◆ **Exercise**:
The lines to reproduce from the material below are those from the one containing "The height and width of the screenshot is (984, 1978)." through the one containing "Task: Click the", both included; write them out exactly and add nothing.

-------- Material for this exercise

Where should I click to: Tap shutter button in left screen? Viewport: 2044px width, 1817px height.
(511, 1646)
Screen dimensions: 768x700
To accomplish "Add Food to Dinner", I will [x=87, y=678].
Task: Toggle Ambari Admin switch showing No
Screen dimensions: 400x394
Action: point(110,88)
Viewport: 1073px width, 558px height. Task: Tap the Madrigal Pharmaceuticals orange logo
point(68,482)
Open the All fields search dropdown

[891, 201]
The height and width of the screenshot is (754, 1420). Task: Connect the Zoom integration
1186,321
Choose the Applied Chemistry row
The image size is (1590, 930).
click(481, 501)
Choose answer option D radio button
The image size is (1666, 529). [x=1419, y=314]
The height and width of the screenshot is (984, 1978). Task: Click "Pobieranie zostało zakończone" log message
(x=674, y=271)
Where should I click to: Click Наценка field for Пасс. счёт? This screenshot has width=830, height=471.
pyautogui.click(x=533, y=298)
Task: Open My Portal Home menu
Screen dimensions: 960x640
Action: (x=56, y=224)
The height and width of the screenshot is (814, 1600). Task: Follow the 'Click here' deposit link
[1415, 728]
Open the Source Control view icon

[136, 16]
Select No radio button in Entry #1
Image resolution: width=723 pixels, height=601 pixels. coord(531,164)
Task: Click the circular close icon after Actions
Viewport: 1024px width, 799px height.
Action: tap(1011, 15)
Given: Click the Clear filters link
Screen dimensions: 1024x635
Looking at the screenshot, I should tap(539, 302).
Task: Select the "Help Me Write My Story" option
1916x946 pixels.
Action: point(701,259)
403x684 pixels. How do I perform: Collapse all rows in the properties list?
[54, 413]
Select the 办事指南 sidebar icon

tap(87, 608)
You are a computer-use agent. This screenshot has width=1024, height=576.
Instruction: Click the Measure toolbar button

----------------

◆ **Written reply**:
The height and width of the screenshot is (984, 1978). Task: Click "Pobieranie zostało zakończone" log message
(x=674, y=271)
Where should I click to: Click Наценка field for Пасс. счёт? This screenshot has width=830, height=471.
pyautogui.click(x=533, y=298)
Task: Open My Portal Home menu
Screen dimensions: 960x640
Action: (x=56, y=224)
The height and width of the screenshot is (814, 1600). Task: Follow the 'Click here' deposit link
[1415, 728]
Open the Source Control view icon

[136, 16]
Select No radio button in Entry #1
Image resolution: width=723 pixels, height=601 pixels. coord(531,164)
Task: Click the circular close icon after Actions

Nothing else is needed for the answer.